Concerning the scientific standard of proof being the highest known
and requiring "IRREFUTABILITY" or "CONCLUSIVE PROOF". This really seems to
be to high a standard to be practical even in a scientific context.
To illustrate this particular point I refer to the work of Dr. Barry
Trower, from his (at one time) confidential report on TETRA (Terrestrial
Trunked Radio) for the police federation of England and Wales, 2000.

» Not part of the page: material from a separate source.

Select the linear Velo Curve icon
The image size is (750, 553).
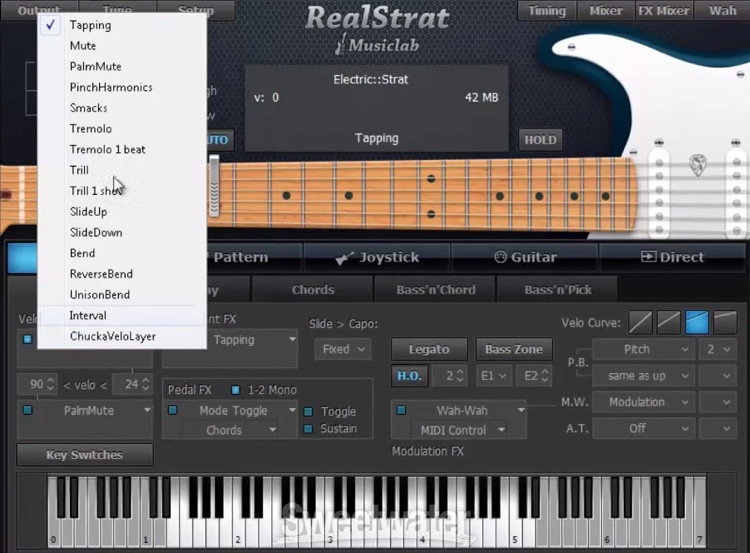click(640, 322)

http://www.planningsanity.co.uk/reports/trower.htm
Dr. Trower's comments also highlight other problems encountered when
asking "authority" - Please look at ALL the evidence and do so in a truly
scientific manner and see what has been under your noses for years, i.e.
Vaccine Damaged Children.
"THE CONCLUSIVE PROOF ARGUMENT
The Government's scientists will often ask for conclusive proof when
they are challenged. It is a word often used when you wish to win your
side of the argument. Scientifically conclusive proof is impossible to
obtain – let me explain.
I was at a legal hearing in Torquay representing a community and the
barrister representing the communications industry said "there is no
conclusive proof that these microwaves will cause damage". I argued: if
somebody stood up and shot me in this courtroom there would be three
levels of proof. You would have everybody as a witness and that would be
accepted in a Court of Law. A pathologist could perform a post mortem,
decide that the bullet killed me and that would be a second level of
proof. If, however you wanted conclusive proof that the bullet killed me,
you would have to argue that at the split second the bullet went into my
body every system in my body was working perfectly because there are
thousands of reasons why I could drop dead on the spot before the bullet
went in and you would have to prove conclusively that all of these systems
were working perfectly before the bullet went in. Clearly, this is
scientifically impossible; there is no such thing as conclusive proof, yet
it is what is demanded by government scientists when challenging their
decisions.
Conclusive proof has been demanded by scientists defending their
decisions after they have said the following are safe:
Thalidomide;
Asbestos;
BSE;
Smoking;
Sheep dip;
Gulf War Syndrome;
GM Foods; and
Vitamin B6.
With the above list it will be recognised that evidence of damage
from these comes only from counting the people who are injured. I am
arguing scientifically that there is a blanket denial by some scientists
and the only way to show them wrong is to present them with a certain
number of bodies. When commercial interests are at stake there seems to
be a denial of relevant scientific data. The problem with the microwave
communications industry is that they do not have to prove it is safe; you
have to prove it is not, and that is an entirely different ball game. As
a scientist, if I develop a new pill I have to run a 5 or 10 year clinical
trial and convince a Board of my peers that it is safe before I have
permission to release the pill onto the market. With the
telecommunications industry the tables are completely turned around. They
do not have to show these instruments are safe; you have to show they are
not."
Competing interests:
Parent of two Autistic children. No MMR Vaccinations but other medicines may have triggered their mental conditions.